Stored items:
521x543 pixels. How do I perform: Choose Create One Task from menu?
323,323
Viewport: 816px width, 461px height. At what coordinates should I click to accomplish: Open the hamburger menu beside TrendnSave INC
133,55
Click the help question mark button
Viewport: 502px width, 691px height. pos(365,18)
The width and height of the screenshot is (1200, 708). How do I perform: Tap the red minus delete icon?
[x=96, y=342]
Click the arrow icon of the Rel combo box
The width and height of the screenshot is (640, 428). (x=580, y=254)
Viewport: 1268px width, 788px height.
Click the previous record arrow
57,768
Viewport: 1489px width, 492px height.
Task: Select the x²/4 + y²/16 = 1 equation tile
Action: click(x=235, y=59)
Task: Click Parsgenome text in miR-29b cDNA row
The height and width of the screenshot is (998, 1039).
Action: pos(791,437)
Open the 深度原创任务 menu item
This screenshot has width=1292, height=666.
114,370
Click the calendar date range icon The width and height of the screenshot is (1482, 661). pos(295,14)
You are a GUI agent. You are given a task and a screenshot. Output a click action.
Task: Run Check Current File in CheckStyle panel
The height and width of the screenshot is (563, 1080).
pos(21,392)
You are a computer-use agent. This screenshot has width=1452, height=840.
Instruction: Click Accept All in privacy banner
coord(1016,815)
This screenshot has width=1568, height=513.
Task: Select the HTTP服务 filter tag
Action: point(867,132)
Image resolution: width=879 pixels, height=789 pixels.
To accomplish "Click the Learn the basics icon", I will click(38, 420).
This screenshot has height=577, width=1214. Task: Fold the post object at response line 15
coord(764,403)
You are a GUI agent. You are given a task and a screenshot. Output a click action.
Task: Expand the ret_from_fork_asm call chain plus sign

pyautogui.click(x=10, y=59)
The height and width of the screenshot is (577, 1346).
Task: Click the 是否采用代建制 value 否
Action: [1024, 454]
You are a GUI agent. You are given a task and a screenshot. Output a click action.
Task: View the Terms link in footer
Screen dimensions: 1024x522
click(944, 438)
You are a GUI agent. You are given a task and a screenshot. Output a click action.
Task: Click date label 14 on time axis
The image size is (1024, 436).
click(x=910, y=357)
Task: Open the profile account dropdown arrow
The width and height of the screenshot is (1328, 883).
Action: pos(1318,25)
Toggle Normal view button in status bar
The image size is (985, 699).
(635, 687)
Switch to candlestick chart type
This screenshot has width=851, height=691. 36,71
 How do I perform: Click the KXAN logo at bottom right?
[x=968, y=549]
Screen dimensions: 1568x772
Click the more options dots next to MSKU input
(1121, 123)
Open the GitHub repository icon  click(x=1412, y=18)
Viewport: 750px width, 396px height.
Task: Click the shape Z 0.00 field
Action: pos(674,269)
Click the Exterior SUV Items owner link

**What to do:**
Where "date" occurs in a line of the data above, count that line. Give the final count and no other words.

**Answer section:**
2